Vector workloads aren't one-size-fits-all. Some applications, such as RAG systems, agents, prototypes, and scheduled jobs, have bursty, variable traffic. They spike, they idle, they spike again. Pinecone's On-Demand service is built for exactly this: elastic, usage-based, and cost-effective when query volume is unpredictable.
But when retrieval is both revenue-critical and consistently running at scale, the requirements change. Query volume is high and sustained, latency SLOs are tight, finance needs a number they can forecast, and per-request pricing stops being your friend. The cost curve steepens. Rate limits constrain throughput. And the question shifts from “does retrieval work?” to “can we run it affordably and predictably at this scale?”

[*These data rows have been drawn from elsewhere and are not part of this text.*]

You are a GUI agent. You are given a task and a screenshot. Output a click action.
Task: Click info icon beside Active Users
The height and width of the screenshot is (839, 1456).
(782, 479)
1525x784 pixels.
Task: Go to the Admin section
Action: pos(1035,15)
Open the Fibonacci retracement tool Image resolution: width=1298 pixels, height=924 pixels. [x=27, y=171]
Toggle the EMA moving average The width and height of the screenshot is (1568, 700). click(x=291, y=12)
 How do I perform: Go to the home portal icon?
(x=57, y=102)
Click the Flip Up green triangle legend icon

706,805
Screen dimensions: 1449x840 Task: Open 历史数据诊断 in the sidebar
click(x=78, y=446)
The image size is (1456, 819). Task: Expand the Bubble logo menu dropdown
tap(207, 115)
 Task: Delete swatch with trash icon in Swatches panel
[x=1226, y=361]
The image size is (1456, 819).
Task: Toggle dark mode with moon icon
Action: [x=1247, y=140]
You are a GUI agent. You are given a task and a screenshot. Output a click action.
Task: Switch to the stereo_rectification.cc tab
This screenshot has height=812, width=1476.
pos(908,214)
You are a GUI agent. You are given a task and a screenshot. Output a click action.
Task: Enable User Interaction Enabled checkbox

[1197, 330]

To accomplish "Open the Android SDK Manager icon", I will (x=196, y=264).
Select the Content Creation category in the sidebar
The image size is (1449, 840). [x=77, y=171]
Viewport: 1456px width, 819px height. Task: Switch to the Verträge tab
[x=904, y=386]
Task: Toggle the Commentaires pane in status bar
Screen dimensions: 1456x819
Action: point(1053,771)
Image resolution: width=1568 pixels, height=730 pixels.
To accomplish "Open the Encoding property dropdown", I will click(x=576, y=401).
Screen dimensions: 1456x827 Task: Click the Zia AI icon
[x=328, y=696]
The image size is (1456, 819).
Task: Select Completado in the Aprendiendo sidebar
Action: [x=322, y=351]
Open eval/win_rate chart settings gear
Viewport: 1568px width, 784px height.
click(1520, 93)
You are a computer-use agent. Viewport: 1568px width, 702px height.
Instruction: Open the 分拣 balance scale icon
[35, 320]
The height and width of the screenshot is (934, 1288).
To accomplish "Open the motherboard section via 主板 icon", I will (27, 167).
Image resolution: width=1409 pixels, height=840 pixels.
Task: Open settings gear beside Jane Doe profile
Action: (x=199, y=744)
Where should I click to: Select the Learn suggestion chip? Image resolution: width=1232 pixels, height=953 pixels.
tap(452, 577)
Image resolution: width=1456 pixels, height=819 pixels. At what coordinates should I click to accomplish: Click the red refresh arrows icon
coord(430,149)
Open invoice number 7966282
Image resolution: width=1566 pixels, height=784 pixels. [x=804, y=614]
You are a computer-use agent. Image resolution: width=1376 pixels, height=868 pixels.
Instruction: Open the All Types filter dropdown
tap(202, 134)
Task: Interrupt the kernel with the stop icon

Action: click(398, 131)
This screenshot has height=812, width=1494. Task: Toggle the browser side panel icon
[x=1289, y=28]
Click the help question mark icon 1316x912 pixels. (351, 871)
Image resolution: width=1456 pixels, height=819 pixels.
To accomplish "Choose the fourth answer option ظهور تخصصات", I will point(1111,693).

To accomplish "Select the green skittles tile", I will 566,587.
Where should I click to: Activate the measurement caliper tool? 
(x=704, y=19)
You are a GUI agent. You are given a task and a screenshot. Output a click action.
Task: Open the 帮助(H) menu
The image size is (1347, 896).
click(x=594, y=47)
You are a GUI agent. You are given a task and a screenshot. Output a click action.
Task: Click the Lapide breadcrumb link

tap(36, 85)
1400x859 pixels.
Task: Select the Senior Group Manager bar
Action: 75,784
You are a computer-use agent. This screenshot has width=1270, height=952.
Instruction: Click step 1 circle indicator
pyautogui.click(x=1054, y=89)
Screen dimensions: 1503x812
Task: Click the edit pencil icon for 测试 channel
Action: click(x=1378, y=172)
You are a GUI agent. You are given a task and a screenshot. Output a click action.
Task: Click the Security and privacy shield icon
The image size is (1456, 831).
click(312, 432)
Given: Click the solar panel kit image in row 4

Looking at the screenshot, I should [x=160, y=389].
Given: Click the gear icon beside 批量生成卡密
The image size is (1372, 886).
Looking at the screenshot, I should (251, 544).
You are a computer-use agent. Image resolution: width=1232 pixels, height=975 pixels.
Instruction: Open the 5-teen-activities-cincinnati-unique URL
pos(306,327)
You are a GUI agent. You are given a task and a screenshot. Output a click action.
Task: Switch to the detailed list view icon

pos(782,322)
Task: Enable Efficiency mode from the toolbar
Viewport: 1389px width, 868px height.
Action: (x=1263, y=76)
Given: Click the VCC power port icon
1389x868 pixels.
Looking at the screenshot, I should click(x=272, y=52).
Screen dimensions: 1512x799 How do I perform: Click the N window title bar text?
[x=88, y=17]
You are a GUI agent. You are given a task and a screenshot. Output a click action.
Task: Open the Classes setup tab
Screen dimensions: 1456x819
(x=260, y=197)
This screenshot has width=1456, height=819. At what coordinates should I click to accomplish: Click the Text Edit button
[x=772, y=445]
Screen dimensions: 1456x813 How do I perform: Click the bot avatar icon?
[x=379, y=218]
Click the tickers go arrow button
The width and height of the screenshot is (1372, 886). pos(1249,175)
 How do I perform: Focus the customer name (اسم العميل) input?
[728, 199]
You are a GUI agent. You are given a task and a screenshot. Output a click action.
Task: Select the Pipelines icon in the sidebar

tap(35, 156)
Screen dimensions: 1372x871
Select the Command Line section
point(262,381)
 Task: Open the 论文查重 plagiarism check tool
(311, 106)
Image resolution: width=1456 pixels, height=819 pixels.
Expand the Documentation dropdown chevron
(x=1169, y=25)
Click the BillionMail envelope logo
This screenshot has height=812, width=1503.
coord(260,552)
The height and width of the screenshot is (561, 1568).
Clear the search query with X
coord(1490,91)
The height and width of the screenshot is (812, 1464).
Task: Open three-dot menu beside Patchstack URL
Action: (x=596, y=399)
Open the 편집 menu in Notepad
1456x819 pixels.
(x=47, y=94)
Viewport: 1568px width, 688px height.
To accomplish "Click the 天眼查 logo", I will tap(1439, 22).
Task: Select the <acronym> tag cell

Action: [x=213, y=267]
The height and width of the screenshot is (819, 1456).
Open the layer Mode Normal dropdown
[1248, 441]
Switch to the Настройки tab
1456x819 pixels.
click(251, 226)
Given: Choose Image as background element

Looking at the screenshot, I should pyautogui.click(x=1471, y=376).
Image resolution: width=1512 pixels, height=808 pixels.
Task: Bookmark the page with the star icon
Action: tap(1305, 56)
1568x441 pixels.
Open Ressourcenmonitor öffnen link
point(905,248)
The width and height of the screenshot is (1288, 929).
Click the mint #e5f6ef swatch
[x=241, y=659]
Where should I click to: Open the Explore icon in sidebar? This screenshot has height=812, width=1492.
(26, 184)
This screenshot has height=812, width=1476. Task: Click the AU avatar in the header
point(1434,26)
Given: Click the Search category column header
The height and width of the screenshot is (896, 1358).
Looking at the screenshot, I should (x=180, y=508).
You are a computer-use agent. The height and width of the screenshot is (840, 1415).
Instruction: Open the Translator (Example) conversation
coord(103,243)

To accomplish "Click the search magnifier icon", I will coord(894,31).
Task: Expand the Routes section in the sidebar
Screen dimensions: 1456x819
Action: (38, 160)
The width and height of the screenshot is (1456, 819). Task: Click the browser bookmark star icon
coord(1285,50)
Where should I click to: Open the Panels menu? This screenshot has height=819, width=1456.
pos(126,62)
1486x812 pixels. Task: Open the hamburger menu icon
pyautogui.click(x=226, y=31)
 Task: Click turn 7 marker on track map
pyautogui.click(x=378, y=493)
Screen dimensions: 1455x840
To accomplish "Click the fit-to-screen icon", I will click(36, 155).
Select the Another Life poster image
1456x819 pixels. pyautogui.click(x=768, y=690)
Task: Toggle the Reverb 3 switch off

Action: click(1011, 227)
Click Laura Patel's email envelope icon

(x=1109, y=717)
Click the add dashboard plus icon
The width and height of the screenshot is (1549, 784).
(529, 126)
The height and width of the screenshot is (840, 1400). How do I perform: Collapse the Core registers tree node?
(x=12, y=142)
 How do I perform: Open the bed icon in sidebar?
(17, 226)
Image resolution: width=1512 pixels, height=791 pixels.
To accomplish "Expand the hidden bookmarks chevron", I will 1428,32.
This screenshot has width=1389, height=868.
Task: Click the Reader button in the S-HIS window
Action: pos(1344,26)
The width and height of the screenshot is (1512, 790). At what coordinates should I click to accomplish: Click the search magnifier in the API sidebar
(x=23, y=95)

Today, we're announcing Pinecone Dedicated Read Nodes (DRN) is generally available. DRN indexes are designed for workloads that need predictable performance, high throughput, and cost-efficient scaling under sustained load.
TL;DR
If you run search, recommendations, or agents with sustained, high-volume traffic, DRN gives you:
- Lower, more predictable cost with fixed hourly per-node pricing that is significantly more cost-effective than per-request pricing for high-QPS workloads and easier to forecast
- Predictable low-latency and high throughput through dedicated, provisioned read nodes with a warm data path (memory + local SSD) that keeps your vectors always hot, no cold start latency regressions
- Scaling that matches production traffic, via replicas for QPS and shards for storage, no rate limits constraining your throughput
- A single API call migration path from On-Demand with no reindexing, no downtime, and no code changes
- 77-97% cost reduction on real production workloads. See the examples below.
And with GA, DRN adds four new production capabilities for deeper control and observability. Read more about DRN's new GA capabilities here: Four New GA Features for Dedicated Read Nodes That Give Teams More Control and Observability.
Use the Pincone Assistant below to ask questions about Pinecone Dedicated Read Nodes – from use cases and scaling to cost model and migration. Or skip the assistant and read the rest of the blog post.
When revenue-critical retrieval consistently runs at scale, the economics change
Most teams don't fail because vector search “doesn't work.” Teams hit a different wall: retrieval is part of an end-user experience that drives revenue, and the economics and performance of that retrieval need to be as reliable as any other piece of critical infrastructure.
In practice, three things tend to happen at once as workloads scale:
- Per-request costs climb at sustained QPS. On-Demand's usage-based pricing is efficient for variable demand. But when volume is consistently high, costs scale with every query, especially when scanning large datasets. What was cost-effective at moderate traffic becomes expensive at sustained scale.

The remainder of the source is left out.